CONSEGNA 1 » Nel brano sulla politica internazionale degli Stati Uniti, con quali paesi hanno oggi alleanze strategiche gli USA?

BRANO FORNITO »
Gli Stati Uniti di Biden proseguono la politica internazionale dell’amministrazione Trump, pur variando la retorica dei discorsi: occorre rafforzare economicamente, tecnologicamente e militarmente il Paese per metterlo in grado di sfidare con successo la Cina, potenza rivale di lungo periodo. In quest’ottica vanno rivisti e rinforzati i rapporti degli USA con i paesi che circondano la Cina e/o si affacciano sullo stesso mare, cioè i paesi in cui le due potenze giocheranno la nuova guerra fredda. Anche gli eventi in Myanmar rientrano in questi nuovi scenari. 

Le alleanze strategiche degli USA oggi sono con il Giappone, l'India, l'Australia, la Corea. L'Europa e il Medio oriente sono diventate aree di interesse secondario, perciò questi popoli verranno sempre più invitati a cavarsela da soli nella gestione delle crisi regionali. Gli USA manterranno il ruolo di equilibratori, interverranno cioè per evitare che cambino troppo gli equilibri fra e potenze regionali, ad esempio fra Turchia, Russia e Iran, o fra Russia e Unione Europea. Più debole e frammentato è il potere in Europa e in Medio oriente, meglio è per una grande potenza globale come gli USA, perché mantiene la possibilità di giocare su molti tavoli, senza che la posta diventi alta.

La Turchia ha approfittato dell’attuale assenza degli USA, dell’inesistenza militare e politica dell’Europa e delle difficoltà interne sia della Russia sia dell’Iran, per conquistare rapidamente prestigio, contratti e collaborazioni militari con i paesi del Nord Africa e i paesi turcomanni dell’Asia centrale. I Turchi hanno scacciato in 15 giorni noi Italiani dalla Libia, dove eravamo paese egemone da un secolo.

DATI DI LAVORO »

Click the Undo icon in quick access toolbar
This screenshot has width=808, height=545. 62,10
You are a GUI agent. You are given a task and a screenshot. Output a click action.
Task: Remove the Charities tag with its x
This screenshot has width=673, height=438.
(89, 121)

CONSEGNA 2 » Riscrivi i record dalla riga che contiene "You are a GUI" fino alla fine dei record, sostituendo "Charities" con "Volunteers" e lasciando invariato tutto il resto. Riporta soltanto queste righe.

SOLUZIONE SCRITTA 1 » Con il Giappone, l'India, l'Australia e la Corea.

SOLUZIONE SCRITTA 2 »
You are a GUI agent. You are given a task and a screenshot. Output a click action.
Task: Remove the Volunteers tag with its x
This screenshot has width=673, height=438.
(89, 121)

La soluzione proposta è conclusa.